Sheikh Abu Sulaiman Al Masri’s death was confirmed on Saturday morning by Jabhat al-Nusra, the Sunni Islamist group fighting the regime of Bashar al-Assad.
Images of his body with a bloody gash to his head are circulating online as the group said he was killed during a battle with Assad’s forces.
It is thought he was killed in Aleppo, the commercial capital of Syria.
His death is said to be “a devastating blow” for the group’s operations in Syria, where a vicious civil war has killed more than 250,000 civilians and fighters since March 2011.

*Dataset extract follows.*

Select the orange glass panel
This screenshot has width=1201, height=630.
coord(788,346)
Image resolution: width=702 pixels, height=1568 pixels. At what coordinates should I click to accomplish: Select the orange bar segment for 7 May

Al Masri, whose real name is thought to be Mahmud Maghwari, was an Egyptian who had been sentenced to death in Egypt for allegedly fighting with Hamas in Gaza before he joined al-Nusra.
Sheikh Al Masri’s death comes as Russian forces carry out air strikes alongside Syrian government troops against Syria rebel forces to restore a crucial supply line to a regime-held part of Aleppo.
At least 28 ISIS fighters, 21 Syrian soldiers and militiamen have been killed in the battle, the Syrian Observatory for Human Rights said.
On Friday the Syrian rebels cut off the highway from the rest of the regime’s territory in western Aleppo.
More skirmishes to the south of the city have left at least 16 rebels dead, the Observatory said in the weekend.
Jabhat al-Nusra formed when the war broke out, and is believed to be behind many of the suicide bombings which hit Syria at the time.
Early on in the conflict, al-Nusra had a reputation for honesty and discipline, which it used to its advantage to gain key areas in rebel-held parts of Aleppo when the uprising started. It is believed that majority of the group’s fighters are Syrian, with a significant minority of foreign fighters.